Scraping the dentist's data from findadentist.ada.org

This project describes how a solve a client problem that needs to get the dentist's data fast from findadentist.ada.org

Scraping the dentist's data from findadentist.ada.org

This project describes how a solve a client problem that needs to get the dentist's data fast from findadentist.ada.org.

Problem

A client needed a lot of information about dentists available on findadentist.ada.org. The process of obtaining the data manually was very repetitive and impracticable given the number of dentists required.

Task

Create a bot to automate the collection (scraping) of website data.

Solution

I've used Python to create a bot that sends requests to the findadentist.ada.org API to get the dentist's data. The bot takes a JSON file as an input, this JSON file contains data to perform searches in findadentist.ada.org.
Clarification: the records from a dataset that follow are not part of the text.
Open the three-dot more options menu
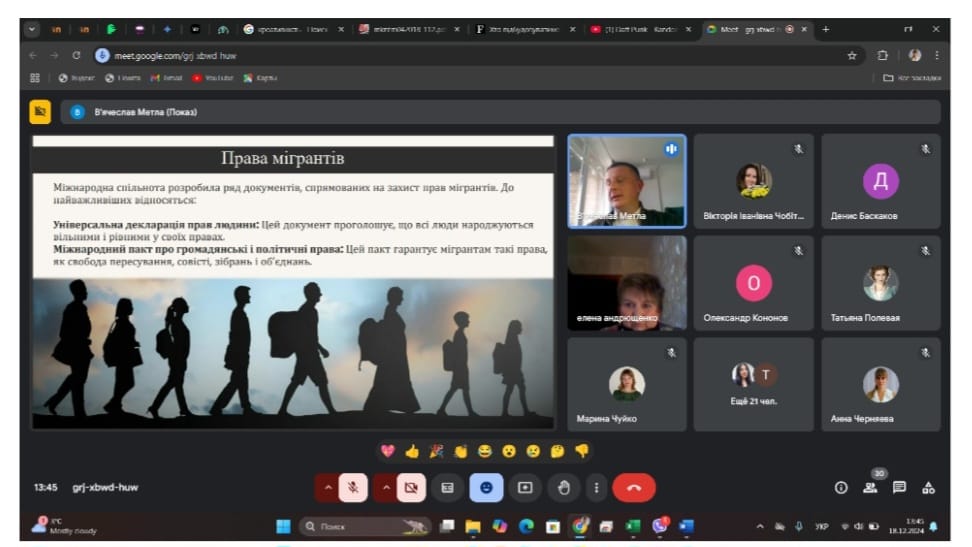The image size is (972, 547). pos(596,487)
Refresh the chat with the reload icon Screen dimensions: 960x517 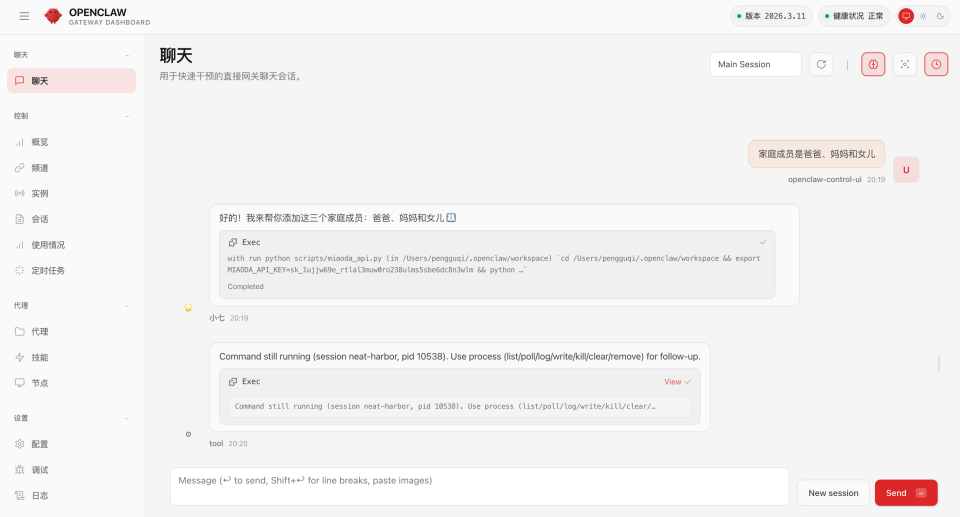[x=821, y=64]
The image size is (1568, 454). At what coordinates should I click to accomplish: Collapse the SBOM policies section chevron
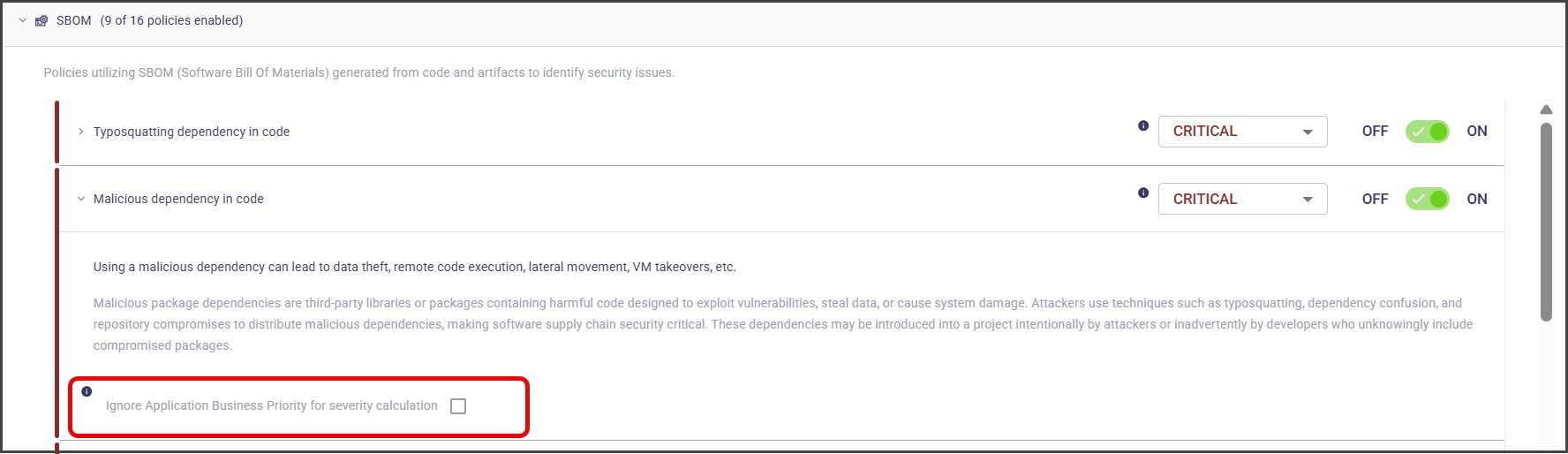point(23,20)
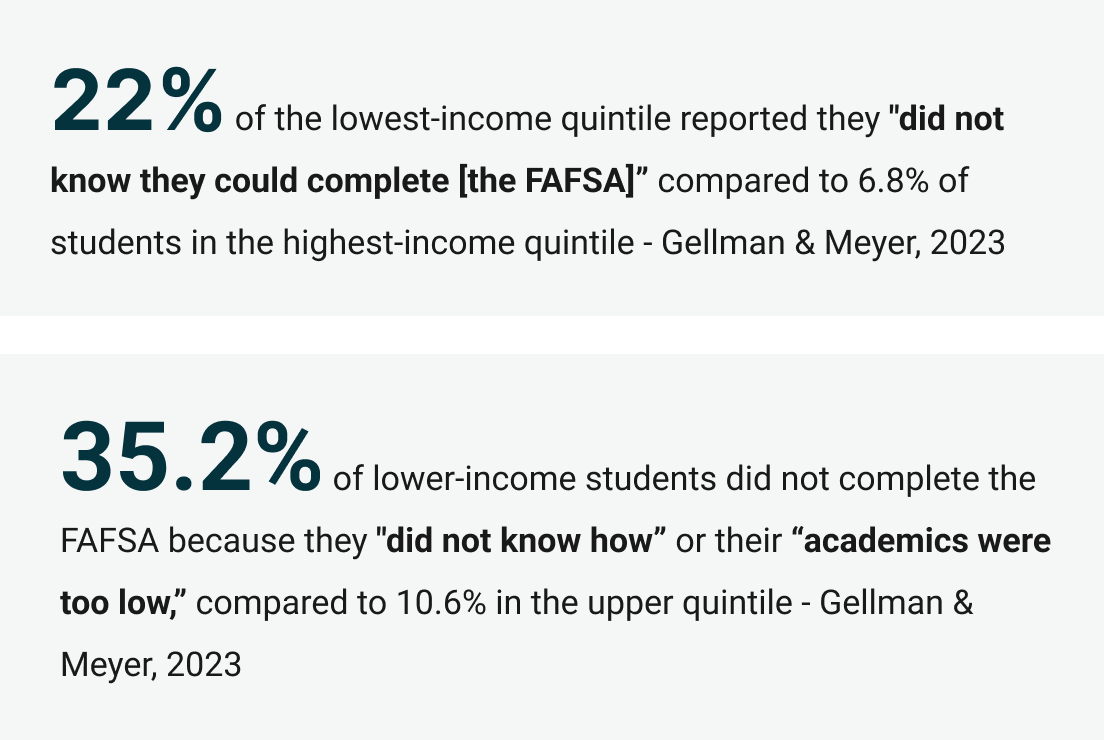
Task: Click the large 22% statistic
Action: tap(137, 101)
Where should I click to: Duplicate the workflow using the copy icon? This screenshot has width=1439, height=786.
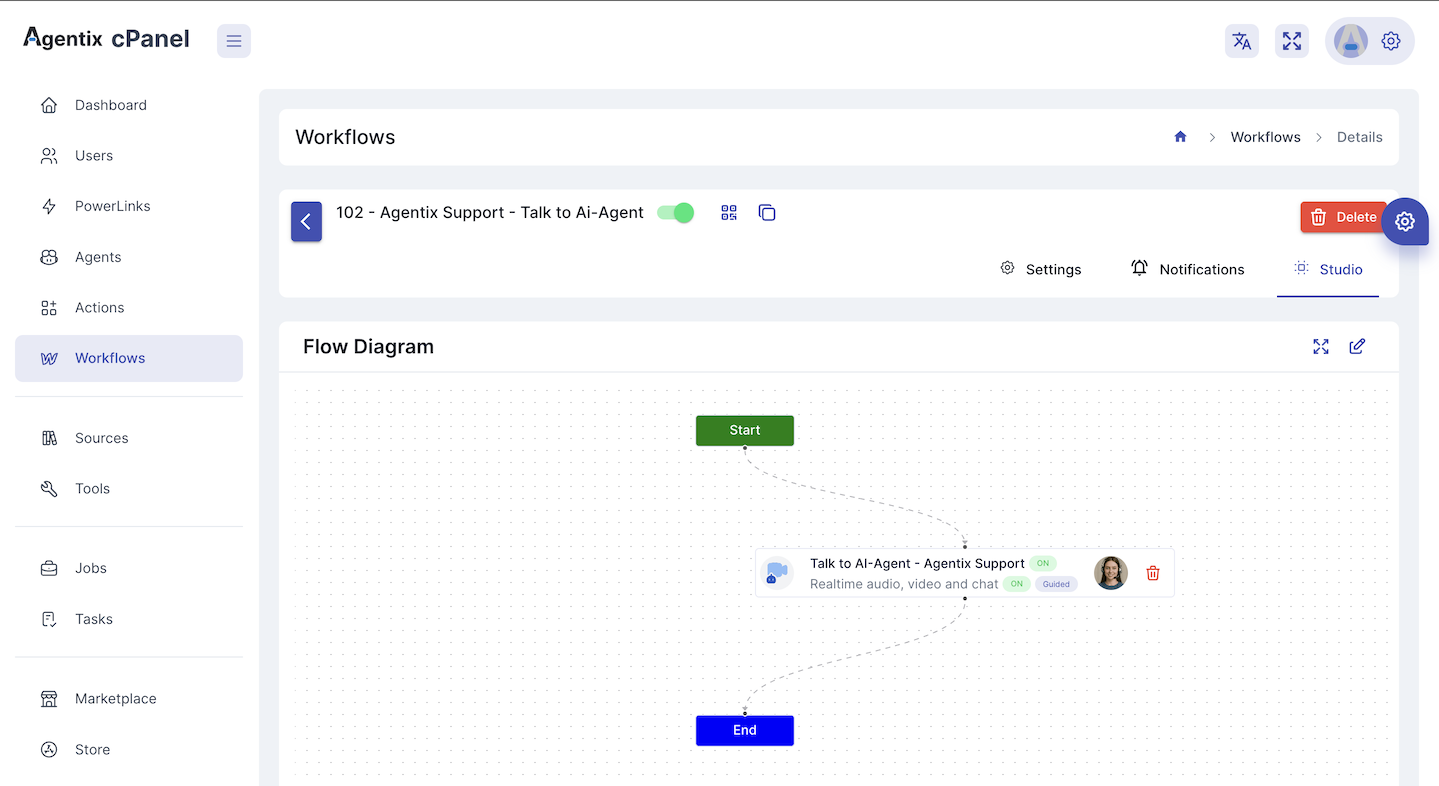(x=767, y=212)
The result is another JSON file with the dentist's name, specialty, gender, address, website, education, contact info, etc.

Results

The client integrates the bot in his software to perform quick searches and get a lot of information about several dentists in one click. This saves a lot of time and allows him to focus on more important tasks of his business.

Built with: Python and Docker.


Source code

The solution is available at Github.

github


Scraping findadentist.ada.org

This project contains a set of Python scripts used to scrape the dentist's data from findadentist.ada.org.

Prerequisites

  • To run the scripts, download Python 3 from Python.org.

  • After install, you need to install some Python packages.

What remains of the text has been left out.